屏幕亮了。于教练的脸出现在镜头里,背景是沈Y训练基地的办公室,窗外天刚蒙蒙亮。老教练看起来有些疲惫,但看到是她,眼睛亮了一下。
王林雪的声音有些哽咽:
“教练!我……我拿到合同了!职业合同!”
于教练愣了一下,然后,那张总是严肃的脸上,慢慢绽开了一个由衷的笑容。那笑容很深,眼角的皱纹堆叠起来,让王林雪想起父亲。
于教练连说了三个好:
“好!好!太好了!我就知道你能行!什么时候签?合同条件怎么样?”
王林雪把合同的大致内容说了,于教练仔细听着,不时点头。
“不错,第一年这个待遇可以了。重点是你要有出场机会,要成长。钱是次要的,平台和机会才是关键。”
“我知道,教练。”
王林雪用力点头,“我会珍惜的。”
两人又聊了一会儿训练、生活。于教练问她在英国适不适应,有没有受伤,饮食习不习惯。王林雪一一回答,报喜不报忧,只说自己一切都好。
但于教练何等敏锐的人。他看着屏幕里女孩虽然笑着却掩饰不住的疲惫眼神,看着她脸颊比离开时更瘦削的轮廓,心里明白这一个月她吃了多少苦。
于教练忽然说:
“小雪,你在那边,如果遇到什么难处,随时给我打电话。别自己硬扛。”
王林雪鼻子一酸,差点掉下泪来。她深吸一口气,把眼泪憋回去。
“教练,我没事。真的。”
她顿了顿,声音低下来
“就是……有时候会想家,想基地,想……大家。”
于教练沉默了几秒。
王林雪终于还是问了出来:耿斌洋他……他……最近怎么样?”
屏幕那端,于教练的表情有了一瞬间的凝固。
于教练开口,又停住:
“他……他还那样。每天收拾训练器材,加练,沉默。”
王林雪看着教练的眼睛。她知道于教练在隐瞒什么。那个清晨在LOFT房间里看到的照片,那些关于芦东、张浩、上官凝练的画面,这一个月来一直在她脑海里盘旋。她无数次想开口问,但又怕触及什么不该碰的禁区。
但今天,也许是拿到合同的喜悦给了她勇气,也许是这一个月的孤独让她格外渴望真相,她终于问出了那个压在心底的问题。
她的声音很轻,但很坚定:
“教练,您能告诉我吗?关于斌洋哥的过去。他为什么会变成现在这样?他和芦东、张浩……还有上官凝练,他们之间到底发生了什么?”
屏幕里,于教练的脸色彻底变了。
他盯着王林雪,那双看透无数球场风云的眼睛里,此刻充满了挣扎。房间里安静得只能听到窗外沈Y基地清晨的鸟鸣,以及曼彻斯特雨滴敲打窗棂的声音。
时间仿佛凝固了。
许久,于教练长长地、长长地叹了口气。那叹息里包含了太多东西:无奈、痛楚、回忆的重量。
他的声音沙哑:
“小雪,你真的想知道?”
王林雪一字一句地说:
“我想知道。
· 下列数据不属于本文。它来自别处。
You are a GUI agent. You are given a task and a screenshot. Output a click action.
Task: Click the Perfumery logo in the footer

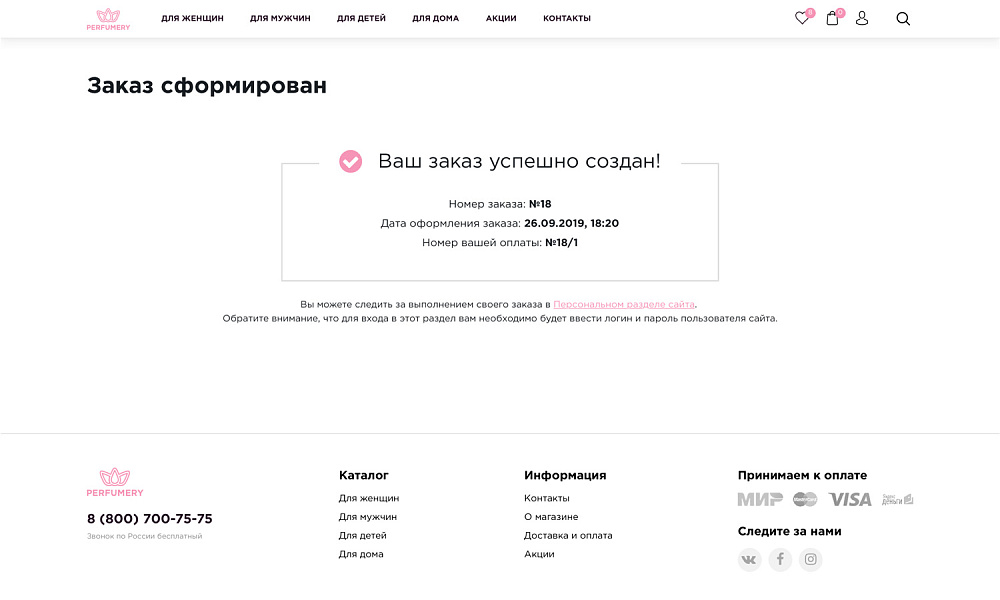tap(115, 480)
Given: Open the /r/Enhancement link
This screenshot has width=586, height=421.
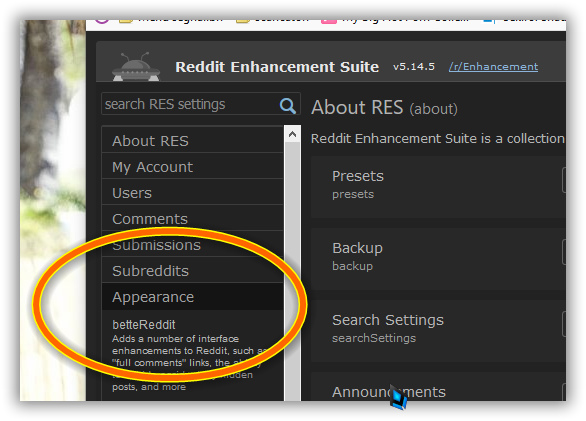Looking at the screenshot, I should point(493,67).
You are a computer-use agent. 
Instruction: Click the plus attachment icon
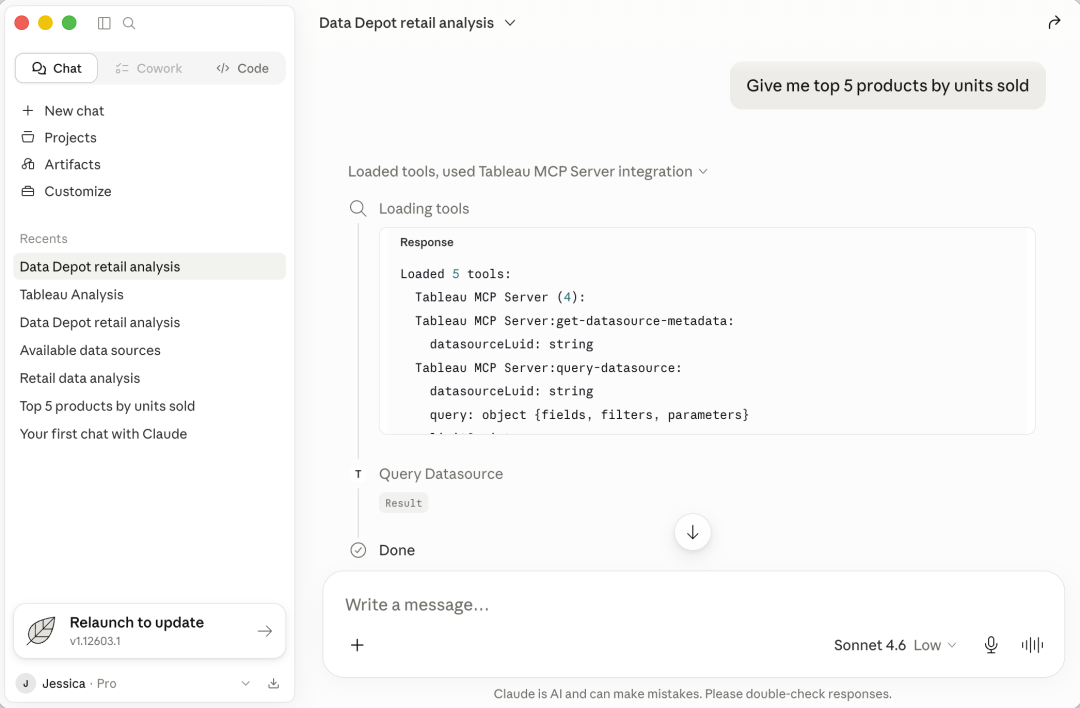tap(357, 645)
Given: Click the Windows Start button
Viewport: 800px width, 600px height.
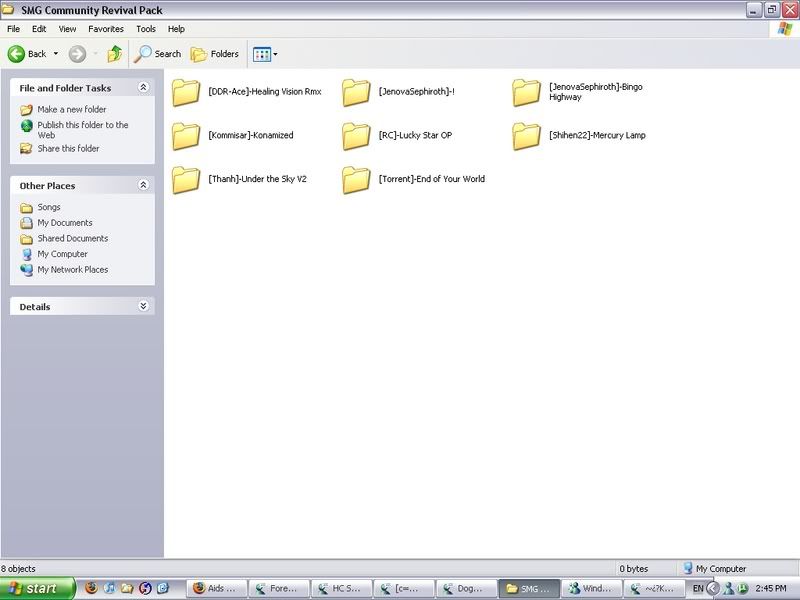Looking at the screenshot, I should 37,588.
我想理解他。我想知道……到底是什么样的事情,能让一个人把自己关起来这么多年。”
于教练闭上了眼睛。再睁开时,那双眼睛里的犹豫消失了,取而代之的是一种近乎悲壮的平静。
他说:
“好。我告诉你。全部。”
接下来的四十分钟,王林雪坐在曼彻斯特阁楼房间的椅子上,一动没动。
她看着屏幕里于教练的脸,听着他用一种异常平静、近乎叙述历史事件的语气,讲述了一个她完全无法想象的、关于荣耀、背叛、牺牲与毁灭的故事。
耿斌洋、芦东、张浩,三个来自黑省HH市的天才少年,家境优渥,高中时期虽然获得的也是全国高中生亚军,但也是一时风光无两,他们放弃了直接签约试训职业队的机会选择了去金融学院做足球特长生,成了整个大学足球界闻风丧胆的“三叉戟”。
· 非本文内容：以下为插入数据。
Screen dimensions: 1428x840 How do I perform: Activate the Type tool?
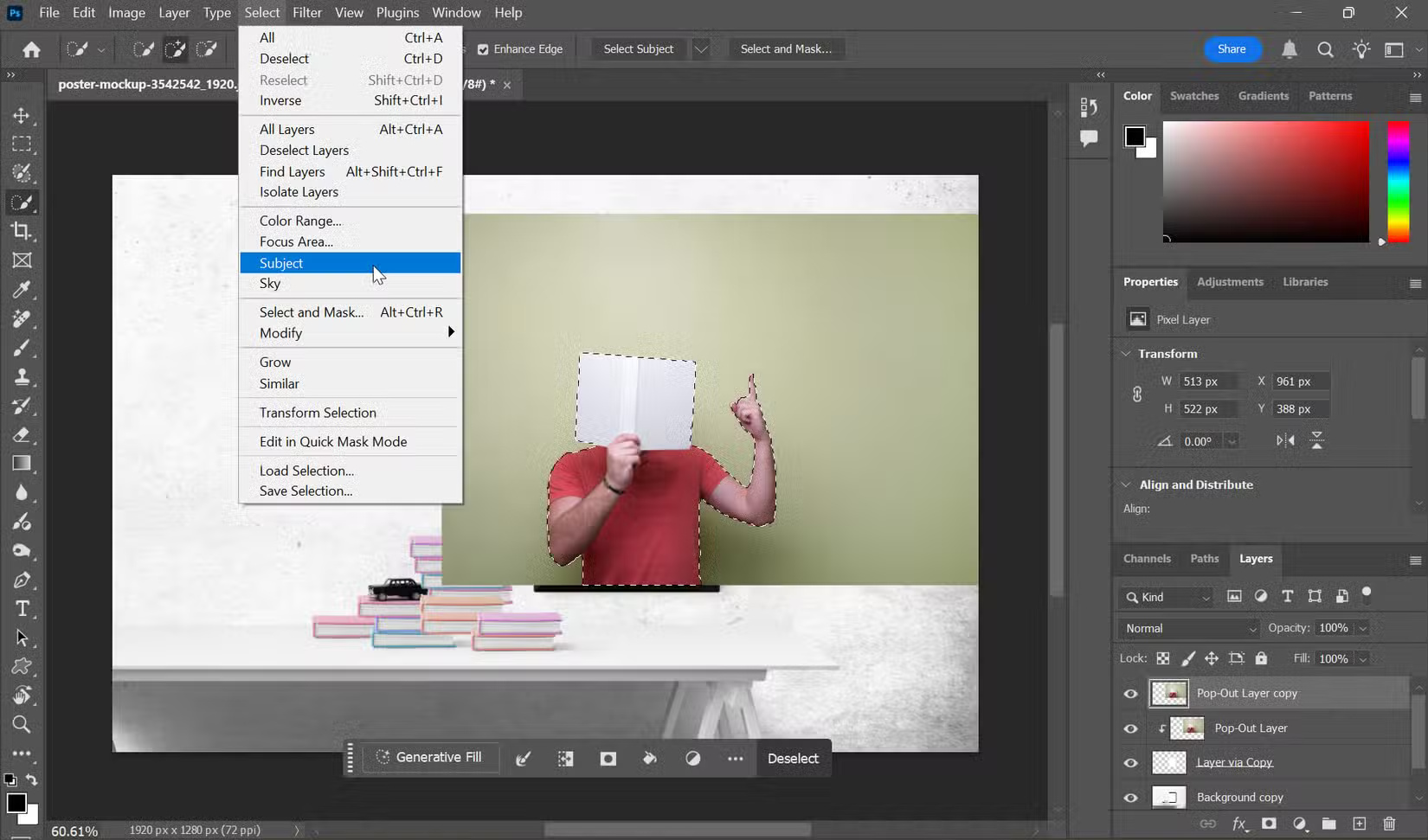(x=22, y=609)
耿斌洋是7号,球队的大脑,优雅的中场指挥官。芦东是9号,霸气的中锋,进球机器。张浩是11号,边路爆点,所向披靡……
他们一起训练,一起比赛,一起喝酒,一起畅想未来……
然后,上官凝练出现了。那个美得像月光一样的女孩,成了耿斌洋生命里的光。他们相爱,纯粹而深刻。耿斌洋甚至在病床前向上官病危的父亲承诺,会照顾好她一辈子。
“那时候的耿斌洋,”
于教练说,眼神遥远,
“是我见过那批孩子里最接近完美的球员。技术、意识、领导力、人品,无一不佳。他眼里有光,那种对足球、对生活、对未来的无限热情和笃定。”
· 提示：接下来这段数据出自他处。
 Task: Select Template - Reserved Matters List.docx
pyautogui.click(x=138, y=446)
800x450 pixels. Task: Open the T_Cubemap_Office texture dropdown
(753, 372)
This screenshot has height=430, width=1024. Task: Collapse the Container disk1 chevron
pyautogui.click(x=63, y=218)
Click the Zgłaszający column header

王林雪静静地听着,脑海里浮现出照片里那个年轻、阳光、笑容灿烂的耿斌洋。那是她从未见过的他。
故事急转直下。
四年前于教练带领着他们,一路杀进总决赛,全国总决赛前,上官凝练在火车站遭遇意外,右腿粉碎性骨折,手术费需要数十万。而那时,三兄弟的家庭因为被王志伟家族恶意针对,全部破产。他们掏空所有积蓄,借遍所有人,仍然凑不齐手术费。
于教练的声音低沉下去,“王志伟找到了耿斌洋。提出交易:踢假球输掉决赛,就给他七十万现金,并且安排全国顶级的专家团队给上官做手术。”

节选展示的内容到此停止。